Nobody’s perfect (part II)

I am part of a team of people starting “HOPE” for Mental Health at Kentwood Community Church.  We are part of Celebrate Recovery founded by Rick Warren of Saddleback Church.  This group of courageous people, who admit their imperfections and trust Jesus to deliver them, have been a catalyst to me being able to confess my sins to another trusted person (or small group).  I read my Nobody’s Perfect post from August of 2013 tonight and realized I had promised to get back to you when I had put this into practice.

Much better late than never.

I had told Jesus my sins but telling another person with skin on freed me from most of the grip of satan in my life.  No amount of prayer has freed me as much as telling my sin to another person.  Sin loses power when exposed.

I have known for years that I was “supposed to” confess my sins to another.  But I made excuses and told myself it really didn’t matter.  I lost years of my life to satan’s influence simply because “I know more than God.”

God is not mocked.  I reaped what I sowed.

But I have learned.

Hopefully.

Buyer Beware!

“It’s no good, it’s no good!” says the buyer; then off he goes and boasts about his purchase.  Proverbs 20:14 NIV84

This was me for most of my life.  I would try and get things for less than they were worth and then tell my friends what a great deal I got.  But if Jesus says that we are to treat others (the seller) just as I would want to be treated (if I was the seller) then I need to look again at this Proverb.

If the buyer is boasting about his purchase I assume he felt it was a quality item… Who boasts about buying junk?  If that is true he lied to the buyer when he said it was “no good.”  Why would he do that?  If he did lie it may have been to get the item at a price less than the buyer thought it was worth.  To me that’s stealing.

So, if my assumptions are correct this one short sentence condemns the buyer for being a braggart, a liar and a thief.

Since coming to this realization I have been slowly changing.  I’ve been thinking about the seller’s position when I buy something, and not just my own.  If I am following (obeying) Jesus I believe God will give me all the money I need to fulfill his mission for my life. I’m not going to withhold what someone else deserves because I am afraid of running out of money (scarcity mentality). I will bless them by giving to them freely just as Jesus gives to me freely.  I will see buying something as an opportunity to love the seller and treat them as someone dearly loved by the God Who died for them.

Yet changing is difficult and I have a long way to go.

What do you think about this?  Is the seller worth showing the love of Jesus to?  Will Jesus keep you supplied with the money you need if you are doing what he says?  Do we serve the Almighty God? Or the almighty dollar?

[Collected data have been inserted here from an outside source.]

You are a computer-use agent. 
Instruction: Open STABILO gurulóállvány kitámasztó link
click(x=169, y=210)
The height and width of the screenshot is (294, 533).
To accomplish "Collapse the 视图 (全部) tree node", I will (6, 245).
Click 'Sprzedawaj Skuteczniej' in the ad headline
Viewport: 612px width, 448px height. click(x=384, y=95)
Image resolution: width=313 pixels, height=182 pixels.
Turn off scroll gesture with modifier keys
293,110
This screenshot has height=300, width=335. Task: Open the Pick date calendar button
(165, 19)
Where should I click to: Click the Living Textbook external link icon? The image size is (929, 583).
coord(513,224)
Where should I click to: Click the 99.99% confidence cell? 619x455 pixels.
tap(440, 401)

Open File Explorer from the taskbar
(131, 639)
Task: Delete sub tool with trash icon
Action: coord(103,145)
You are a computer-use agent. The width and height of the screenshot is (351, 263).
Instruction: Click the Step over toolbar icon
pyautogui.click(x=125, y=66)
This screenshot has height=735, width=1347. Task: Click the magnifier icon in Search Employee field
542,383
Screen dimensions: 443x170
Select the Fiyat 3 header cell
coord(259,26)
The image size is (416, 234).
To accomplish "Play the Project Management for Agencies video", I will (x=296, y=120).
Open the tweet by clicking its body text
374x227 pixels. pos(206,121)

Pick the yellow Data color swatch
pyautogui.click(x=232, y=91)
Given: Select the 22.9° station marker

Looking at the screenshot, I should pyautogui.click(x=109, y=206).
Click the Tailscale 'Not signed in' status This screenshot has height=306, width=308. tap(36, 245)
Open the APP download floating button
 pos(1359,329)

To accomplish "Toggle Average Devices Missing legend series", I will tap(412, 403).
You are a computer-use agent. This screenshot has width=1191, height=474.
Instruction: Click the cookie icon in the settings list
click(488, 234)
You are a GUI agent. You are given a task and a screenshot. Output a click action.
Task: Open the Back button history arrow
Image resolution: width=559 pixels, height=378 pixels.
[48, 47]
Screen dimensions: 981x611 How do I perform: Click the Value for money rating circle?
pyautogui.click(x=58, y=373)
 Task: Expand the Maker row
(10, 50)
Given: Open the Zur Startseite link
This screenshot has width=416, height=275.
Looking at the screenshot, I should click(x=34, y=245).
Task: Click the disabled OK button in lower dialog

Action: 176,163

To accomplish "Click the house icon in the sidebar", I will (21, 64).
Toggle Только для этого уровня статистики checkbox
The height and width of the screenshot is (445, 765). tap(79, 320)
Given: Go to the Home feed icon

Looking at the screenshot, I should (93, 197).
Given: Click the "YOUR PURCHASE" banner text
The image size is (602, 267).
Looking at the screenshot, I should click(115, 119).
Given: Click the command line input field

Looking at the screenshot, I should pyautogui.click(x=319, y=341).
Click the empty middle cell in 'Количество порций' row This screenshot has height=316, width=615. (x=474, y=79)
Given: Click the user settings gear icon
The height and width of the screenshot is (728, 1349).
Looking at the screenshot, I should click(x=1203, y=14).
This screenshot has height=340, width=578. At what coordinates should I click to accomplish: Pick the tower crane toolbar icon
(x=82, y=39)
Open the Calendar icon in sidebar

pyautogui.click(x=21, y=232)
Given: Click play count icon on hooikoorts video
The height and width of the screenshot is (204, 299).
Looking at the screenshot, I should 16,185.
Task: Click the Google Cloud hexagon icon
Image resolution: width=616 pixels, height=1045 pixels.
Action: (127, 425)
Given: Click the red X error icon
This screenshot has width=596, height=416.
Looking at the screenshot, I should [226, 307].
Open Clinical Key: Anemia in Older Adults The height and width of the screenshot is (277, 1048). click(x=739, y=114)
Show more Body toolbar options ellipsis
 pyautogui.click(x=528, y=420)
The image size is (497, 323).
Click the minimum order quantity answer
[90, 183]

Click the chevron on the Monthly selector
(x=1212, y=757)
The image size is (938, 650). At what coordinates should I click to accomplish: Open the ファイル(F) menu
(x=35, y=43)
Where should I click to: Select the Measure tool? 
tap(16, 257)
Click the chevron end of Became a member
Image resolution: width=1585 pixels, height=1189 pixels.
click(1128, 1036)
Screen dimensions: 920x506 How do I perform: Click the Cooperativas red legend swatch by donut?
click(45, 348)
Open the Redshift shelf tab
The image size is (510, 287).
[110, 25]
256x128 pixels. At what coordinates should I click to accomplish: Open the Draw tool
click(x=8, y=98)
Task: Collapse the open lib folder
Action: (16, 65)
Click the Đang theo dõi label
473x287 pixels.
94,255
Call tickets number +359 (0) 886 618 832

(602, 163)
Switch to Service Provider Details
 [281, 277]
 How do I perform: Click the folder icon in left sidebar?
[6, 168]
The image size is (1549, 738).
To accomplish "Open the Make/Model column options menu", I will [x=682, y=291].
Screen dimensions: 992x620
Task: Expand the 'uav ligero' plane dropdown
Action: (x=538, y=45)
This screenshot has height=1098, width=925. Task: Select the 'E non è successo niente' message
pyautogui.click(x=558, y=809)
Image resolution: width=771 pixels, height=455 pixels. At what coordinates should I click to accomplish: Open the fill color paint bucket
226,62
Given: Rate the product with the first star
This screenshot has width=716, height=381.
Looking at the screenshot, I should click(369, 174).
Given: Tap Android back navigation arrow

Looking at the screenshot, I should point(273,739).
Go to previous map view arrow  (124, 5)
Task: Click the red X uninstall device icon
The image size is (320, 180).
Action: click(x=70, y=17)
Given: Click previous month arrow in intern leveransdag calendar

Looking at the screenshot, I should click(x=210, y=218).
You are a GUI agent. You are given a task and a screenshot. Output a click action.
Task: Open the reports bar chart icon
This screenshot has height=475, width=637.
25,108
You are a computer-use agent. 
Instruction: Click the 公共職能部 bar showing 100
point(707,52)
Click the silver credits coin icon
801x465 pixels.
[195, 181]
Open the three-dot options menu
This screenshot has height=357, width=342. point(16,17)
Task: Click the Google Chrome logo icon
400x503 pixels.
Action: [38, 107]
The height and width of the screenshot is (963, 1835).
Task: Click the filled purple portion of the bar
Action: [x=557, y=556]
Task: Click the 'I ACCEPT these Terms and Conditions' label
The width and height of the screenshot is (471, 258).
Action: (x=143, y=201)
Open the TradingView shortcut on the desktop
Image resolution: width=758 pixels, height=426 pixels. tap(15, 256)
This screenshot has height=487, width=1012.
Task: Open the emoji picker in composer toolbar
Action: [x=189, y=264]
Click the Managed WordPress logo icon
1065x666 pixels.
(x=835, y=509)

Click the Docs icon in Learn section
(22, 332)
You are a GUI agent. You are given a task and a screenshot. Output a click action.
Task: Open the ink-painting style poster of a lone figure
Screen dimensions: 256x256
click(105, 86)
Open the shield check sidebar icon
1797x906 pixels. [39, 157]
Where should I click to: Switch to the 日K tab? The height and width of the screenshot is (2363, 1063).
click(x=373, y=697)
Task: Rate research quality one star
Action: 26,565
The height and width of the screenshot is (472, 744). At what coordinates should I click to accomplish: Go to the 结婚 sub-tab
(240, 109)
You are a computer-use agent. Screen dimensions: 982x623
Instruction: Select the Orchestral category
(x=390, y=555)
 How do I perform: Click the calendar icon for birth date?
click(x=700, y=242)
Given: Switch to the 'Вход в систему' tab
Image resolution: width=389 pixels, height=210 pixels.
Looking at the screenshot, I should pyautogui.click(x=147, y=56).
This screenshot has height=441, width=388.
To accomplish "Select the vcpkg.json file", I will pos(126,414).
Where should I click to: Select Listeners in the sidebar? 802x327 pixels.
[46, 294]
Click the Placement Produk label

Why God allowed suffering in my life (for both before and after becoming a Christian)

I grew up obeying rules and secretly (secret from myself, that is) thinking I was better than other people.  At nineteen, as I was beginning a slide into depression but didn’t know it, I was “called” into my bedroom by what I was hoping/afraid might be God.  I told Him I wanted to be like the Christians in the Bible.  God told me through the Bible that those who are forgiven little, love little.  But, those who are forgiven much, love much.  I thought I had little to be forgiven of so I told God I wanted to be forgiven of much and I thought it might be fun to sin.  God impressed on my spirit, “You’re a sinner!”  He wasn’t talking about your everyday church-going sinner that we all are.  He meant I was vile, evil and depraved.  I replied, “No, I’m not!”  He said again, “You’re a sinner!”  I said again, “No, I’m not!”

Then God did the kindest, most loving thing He could do for me:  He “blessed” me with mental illness (that would not be correctly treated for ten years).  The mental illness caused indescribable psychic pain, anguish, regret, and shame.  My emotions left me (but I didn’t know it) causing me to feel like I hadn’t really talked to anyone for ten years; I literally felt alone for all of those years.  And, my Pride was assaulted:  I was in and out of mental hospitals, I was humiliated because I lost many jobs, I could not do some of the simplest of things (like count money), and I despised being labeled mentally ill and a failure.

Why did I call it God’s “blessing?” because that was the only way for my Pride to fall.  I came to realize I was vile, evil and depraved; just like God had told me.  God called me again after ten years and I grudgingly accepted Him.  And God began the continuous work of changing me so that eventually I will have the beautiful loving character of His Only Begotten Son, Jesus.

But bringing me to Jesus wasn’t the only value of the pain.  God allowed that pain to go deep within to allow me to care deeply about the hurts of others; to be able to empathize with others, and let others in pain know I that have hurt deeply as well.  I use the pain God gave me every day in my job, as I walk alongside those dealing with mental illness.  (And, I also use the pain to understand others who have experienced pain, such as my children, who were traumatized before we adopted them).

I wouldn’t wish mental illness on anyone.  I wish I could have learned without the pain.  But God used the pain to win me to Himself and change me; and help me to care about, and be willing and able to serve, others.

And for that I will forever be grateful.